On another blog - older2elder - I wrote about the advantage of bringing a mediator into potentially sensitive discussions between older parents & their adult family. To illustrate my point, I shared a story about my own family, an unfortunate communication breakdown between my Dad & one of my brothers that resulted in Mike moving to Australia instead of remaining here in Pennsylvania, working at Lockhart Lumber.
Fast forward 40+ years. John & I have a weekly date at Bell's Tavern, in Lambertville, NJ (good food at great prices, friends & staff who feel like family). Every week, we park around the corner, at Niece Lumber. Every week, I get the opportunity to reframe what happened between two men I love, to put a happy ending by tweaking their story.
Niece Lumber is what could have been - in an alternate reality - the outcome of Dad & Mike's head butt over a path forward for what might have been a family business.
In my reframed version, Mom reads an article in a Middle Atlantic Lumberman's Association magazine about professional mediators specializing in family businesses. (This is my reframe, so it's moot that they didn't exist back in the early '70s.) Over several days, when Dad comes home at night, he's greeted not only with a glass of sherry & a plate of cheese & crackers - it's Harvey's Bristol Cream sherry & slices of a lovely aged cheddar.
Mom makes sure the magazine is within his sight range. Later that evening, she wonders aloud if he'd read any of it. Did he see the article about this thing called mediators? Over the next few days, she builds off his grumbled "yes."
Slowly, never feeling pushed, Dad warms to the idea.
At the same time she was introducing the idea to Dad, Mom was also talking to Kerry. Kerry had a lot invested in Mike becoming more established in the business - she wanted to start a family & it couldn't happen until the two of them had a more secure idea of what their future held.
Mom believed that Kerry, a nurse (who would become a brilliant counselor back in Australia) & very practical person, would appreciate the advantages of having a disinterested person facilitating a productive discussion about what lay ahead for Lockhart Lumber.
After many sessions with the mediator, Dad & Mike come up with a business plan that satisfies both of them. Mike would look for a new location - one they could buy - and Kerry would come on board as an office manager, leaving Dad free to do the millwork, design & cabinet-making that he loved. Once they moved to the larger facility, they'd hire a second mill man & apprentice a designer/cabinet-maker to work with Dad. Over time, most of the business decisions would be Mike's responsibility, leaving Dad time to step back from day-to-day management while still having an important voice.

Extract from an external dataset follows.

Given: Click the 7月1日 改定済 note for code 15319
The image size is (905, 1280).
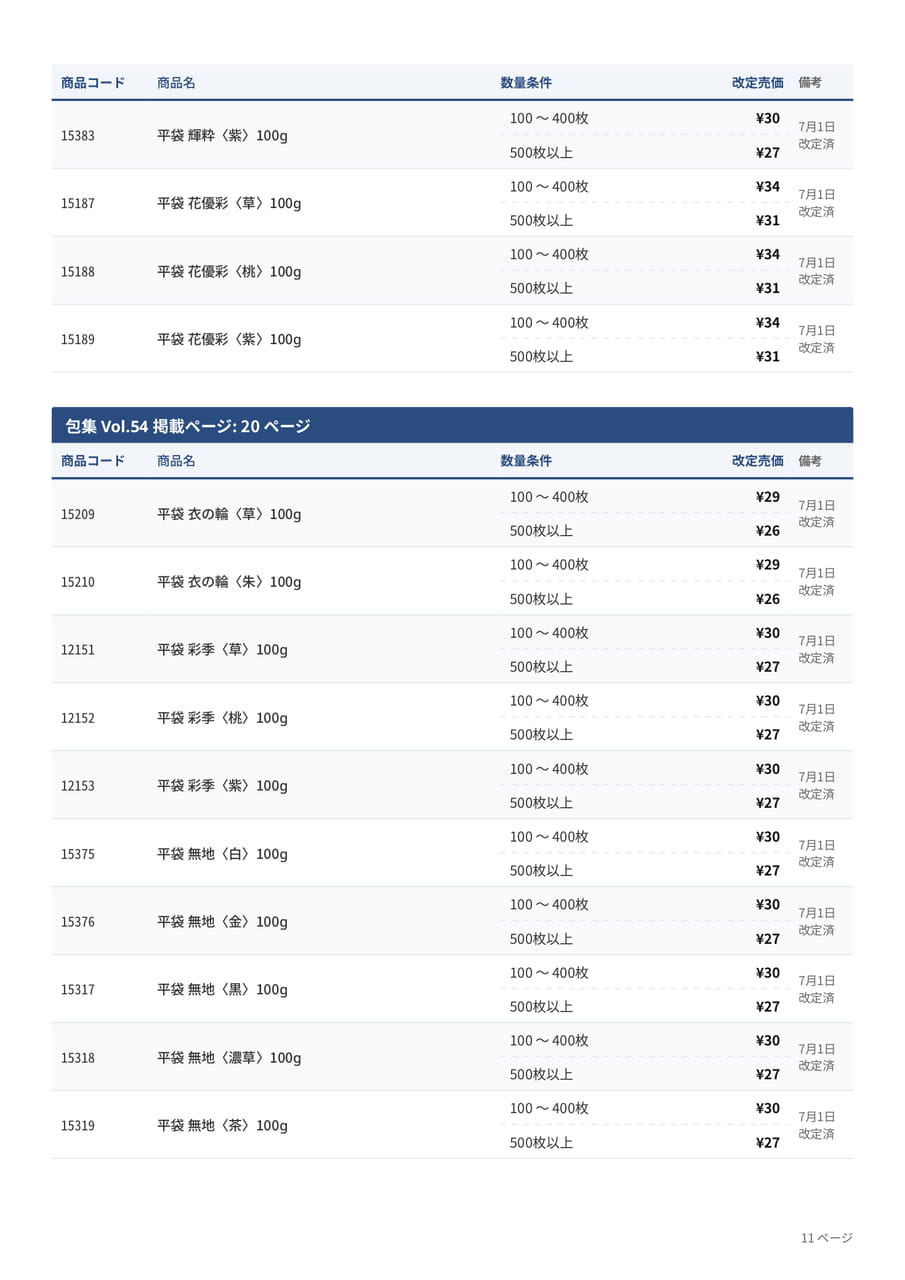Looking at the screenshot, I should pyautogui.click(x=816, y=1125).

The new direction has Mom happy, because she & Dad have more time to enjoy each other. Kerry & Mike are free to start their family AND grow the business in the visionary way that once seemed overly ambition to Dad. Even Dad stops grumbling - not only can he take time to go on trips with Mom, the business doubles over the first year under the new business plan. His confidence in Mike & Kerry grows as their strong business partnership brings in greater sales & satisfied customers.
In my reframe, the business ends up like Niece Lumber. The main office building is Mike & Kerry's domain, where customers & contractors feel like their needs are understood & expectations exceeded. Framed certificates proclaiming "Best lumberyard ...." decorate the wall, along with newspaper clippings.
If anyone has a question about design or something Mike can't handle, they head over to the other office building, where Dad & other designers handle the special cabinetry orders. They have their own set of "Best of woodworking..." citations on the wall, along with framed articles from Philadelphia, House Beautiful & Dwell magazines.
The lumberyard itself is kept in the apple pie order that makes Mike's heart sing, and he steers clear of interfering when it comes to Dad's domain.
Dad finds himself happy to retire from full-time involvement in the day-to-day business. Now, with Mom by his side, he's the one researching new techniques & visiting major suppliers, a personal touch that gives the business a key advantage over lumber mega stores.
Lockhart Lumber builds on the reputation Dad established from the beginning - not the cheapest, but definitely the best.
When Dad dies at 68 (it's my reframe & I choose to give Dad an extra five years!, the transition is already completed. Mom is not only left financially secure, she has the joy of her grandchildren & a strong relationship with her son & daughter-in-law.
I get to run through a version of that reframe once a week, every time the car pulls up to the main office building at Niece Lumber, every time John & I stroll the tow path, past the tidy prosperous lumberyard.
It doesn't change reality, but somehow makes me feel better. And who knows - if family mediation had been mainstream back then, that just might have happened!